** Opening Input records block **
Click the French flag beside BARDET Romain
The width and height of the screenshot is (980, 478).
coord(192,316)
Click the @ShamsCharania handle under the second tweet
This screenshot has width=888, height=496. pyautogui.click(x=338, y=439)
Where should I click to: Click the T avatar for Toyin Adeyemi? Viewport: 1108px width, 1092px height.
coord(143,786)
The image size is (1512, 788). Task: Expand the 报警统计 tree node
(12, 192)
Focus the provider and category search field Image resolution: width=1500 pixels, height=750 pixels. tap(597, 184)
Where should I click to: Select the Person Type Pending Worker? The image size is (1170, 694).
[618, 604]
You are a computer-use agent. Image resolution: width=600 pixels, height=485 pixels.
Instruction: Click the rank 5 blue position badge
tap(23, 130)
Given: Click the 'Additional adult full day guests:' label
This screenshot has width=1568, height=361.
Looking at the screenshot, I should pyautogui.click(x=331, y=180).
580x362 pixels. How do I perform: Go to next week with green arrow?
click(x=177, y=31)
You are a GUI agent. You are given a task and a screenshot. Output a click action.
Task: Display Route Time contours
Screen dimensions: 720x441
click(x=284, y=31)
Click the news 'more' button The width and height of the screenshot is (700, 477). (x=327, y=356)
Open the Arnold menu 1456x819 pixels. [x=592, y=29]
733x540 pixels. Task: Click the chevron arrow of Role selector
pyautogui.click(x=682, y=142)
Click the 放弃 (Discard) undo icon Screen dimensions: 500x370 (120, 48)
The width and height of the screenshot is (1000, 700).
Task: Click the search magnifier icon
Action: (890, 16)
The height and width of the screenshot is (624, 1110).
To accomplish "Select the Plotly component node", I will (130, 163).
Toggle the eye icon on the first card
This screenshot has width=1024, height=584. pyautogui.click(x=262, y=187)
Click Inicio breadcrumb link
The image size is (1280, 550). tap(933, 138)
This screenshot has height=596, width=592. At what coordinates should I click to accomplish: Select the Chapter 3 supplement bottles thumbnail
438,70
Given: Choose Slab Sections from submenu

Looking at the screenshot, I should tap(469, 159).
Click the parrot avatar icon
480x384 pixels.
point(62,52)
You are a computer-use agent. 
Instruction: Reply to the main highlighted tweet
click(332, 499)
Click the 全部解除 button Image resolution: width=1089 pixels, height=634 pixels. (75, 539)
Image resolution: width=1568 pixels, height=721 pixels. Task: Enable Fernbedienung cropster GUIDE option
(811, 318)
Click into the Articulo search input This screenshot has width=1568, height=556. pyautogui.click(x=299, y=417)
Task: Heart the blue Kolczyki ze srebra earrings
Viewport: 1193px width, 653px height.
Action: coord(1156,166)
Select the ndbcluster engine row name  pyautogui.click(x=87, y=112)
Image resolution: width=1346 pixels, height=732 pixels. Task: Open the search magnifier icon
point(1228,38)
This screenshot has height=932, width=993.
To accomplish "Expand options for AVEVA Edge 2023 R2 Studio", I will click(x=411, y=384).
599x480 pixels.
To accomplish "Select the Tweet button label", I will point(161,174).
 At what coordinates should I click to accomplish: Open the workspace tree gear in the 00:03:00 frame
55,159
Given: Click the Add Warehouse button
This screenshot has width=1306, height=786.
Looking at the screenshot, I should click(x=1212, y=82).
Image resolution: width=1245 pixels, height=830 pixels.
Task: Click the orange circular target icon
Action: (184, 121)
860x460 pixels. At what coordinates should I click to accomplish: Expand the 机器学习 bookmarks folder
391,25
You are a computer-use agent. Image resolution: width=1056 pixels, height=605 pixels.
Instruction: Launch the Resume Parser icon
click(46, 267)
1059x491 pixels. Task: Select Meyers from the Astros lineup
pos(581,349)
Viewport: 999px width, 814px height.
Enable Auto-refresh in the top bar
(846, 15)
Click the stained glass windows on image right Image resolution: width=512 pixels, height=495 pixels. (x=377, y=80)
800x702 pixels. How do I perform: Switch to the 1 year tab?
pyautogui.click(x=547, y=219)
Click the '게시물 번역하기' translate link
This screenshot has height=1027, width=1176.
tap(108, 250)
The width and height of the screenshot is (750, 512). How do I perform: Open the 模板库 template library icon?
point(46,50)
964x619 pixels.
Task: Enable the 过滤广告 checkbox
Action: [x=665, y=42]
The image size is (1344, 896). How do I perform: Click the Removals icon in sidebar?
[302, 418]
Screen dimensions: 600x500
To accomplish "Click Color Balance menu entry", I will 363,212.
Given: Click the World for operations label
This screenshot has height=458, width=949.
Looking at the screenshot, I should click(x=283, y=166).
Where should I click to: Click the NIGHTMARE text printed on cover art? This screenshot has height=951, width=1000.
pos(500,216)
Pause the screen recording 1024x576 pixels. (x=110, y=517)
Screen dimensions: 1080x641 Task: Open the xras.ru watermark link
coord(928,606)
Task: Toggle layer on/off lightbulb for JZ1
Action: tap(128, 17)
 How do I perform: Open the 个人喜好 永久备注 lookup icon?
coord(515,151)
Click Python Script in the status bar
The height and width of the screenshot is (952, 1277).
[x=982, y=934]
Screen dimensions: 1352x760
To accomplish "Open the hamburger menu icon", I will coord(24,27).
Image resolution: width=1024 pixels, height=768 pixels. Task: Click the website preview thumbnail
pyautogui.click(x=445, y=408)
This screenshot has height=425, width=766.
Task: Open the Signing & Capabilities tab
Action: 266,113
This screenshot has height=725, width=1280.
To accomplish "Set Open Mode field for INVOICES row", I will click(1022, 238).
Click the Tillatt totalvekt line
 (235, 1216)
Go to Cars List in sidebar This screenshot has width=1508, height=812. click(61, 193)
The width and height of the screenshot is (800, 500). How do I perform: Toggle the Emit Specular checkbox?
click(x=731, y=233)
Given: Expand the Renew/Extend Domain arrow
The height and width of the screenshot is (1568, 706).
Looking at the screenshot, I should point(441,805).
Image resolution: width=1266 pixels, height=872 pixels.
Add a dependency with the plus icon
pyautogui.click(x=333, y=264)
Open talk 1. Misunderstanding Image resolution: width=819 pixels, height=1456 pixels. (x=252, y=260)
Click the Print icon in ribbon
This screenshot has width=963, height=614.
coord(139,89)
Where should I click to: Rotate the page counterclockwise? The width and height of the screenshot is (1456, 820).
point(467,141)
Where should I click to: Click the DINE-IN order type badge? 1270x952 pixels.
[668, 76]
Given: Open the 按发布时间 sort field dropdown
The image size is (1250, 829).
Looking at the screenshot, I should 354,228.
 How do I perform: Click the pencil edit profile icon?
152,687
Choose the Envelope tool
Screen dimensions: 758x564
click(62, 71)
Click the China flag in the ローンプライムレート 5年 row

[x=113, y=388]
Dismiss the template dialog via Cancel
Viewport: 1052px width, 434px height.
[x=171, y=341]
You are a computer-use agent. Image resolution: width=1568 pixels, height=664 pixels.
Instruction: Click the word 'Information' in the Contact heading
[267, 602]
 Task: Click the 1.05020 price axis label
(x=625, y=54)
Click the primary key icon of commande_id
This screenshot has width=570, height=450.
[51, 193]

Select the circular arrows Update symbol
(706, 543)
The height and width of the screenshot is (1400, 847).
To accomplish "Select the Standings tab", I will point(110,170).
** Closing Input records block **
Return a word-for-word copy of the lines above from the one holding "Click the 全部解除" through the one holding "Viewport: 999px width, 814px height.", with both of them included and nothing besides.

Click the 全部解除 button Image resolution: width=1089 pixels, height=634 pixels. (75, 539)
Image resolution: width=1568 pixels, height=721 pixels. Task: Enable Fernbedienung cropster GUIDE option
(811, 318)
Click into the Articulo search input This screenshot has width=1568, height=556. pyautogui.click(x=299, y=417)
Task: Heart the blue Kolczyki ze srebra earrings
Viewport: 1193px width, 653px height.
Action: coord(1156,166)
Select the ndbcluster engine row name  pyautogui.click(x=87, y=112)
Image resolution: width=1346 pixels, height=732 pixels. Task: Open the search magnifier icon
point(1228,38)
This screenshot has height=932, width=993.
To accomplish "Expand options for AVEVA Edge 2023 R2 Studio", I will click(x=411, y=384).
599x480 pixels.
To accomplish "Select the Tweet button label", I will point(161,174).
 At what coordinates should I click to accomplish: Open the workspace tree gear in the 00:03:00 frame
55,159
Given: Click the Add Warehouse button
This screenshot has width=1306, height=786.
Looking at the screenshot, I should click(x=1212, y=82).
Image resolution: width=1245 pixels, height=830 pixels.
Task: Click the orange circular target icon
Action: (184, 121)
860x460 pixels. At what coordinates should I click to accomplish: Expand the 机器学习 bookmarks folder
391,25
You are a computer-use agent. Image resolution: width=1056 pixels, height=605 pixels.
Instruction: Launch the Resume Parser icon
click(46, 267)
1059x491 pixels. Task: Select Meyers from the Astros lineup
pos(581,349)
Viewport: 999px width, 814px height.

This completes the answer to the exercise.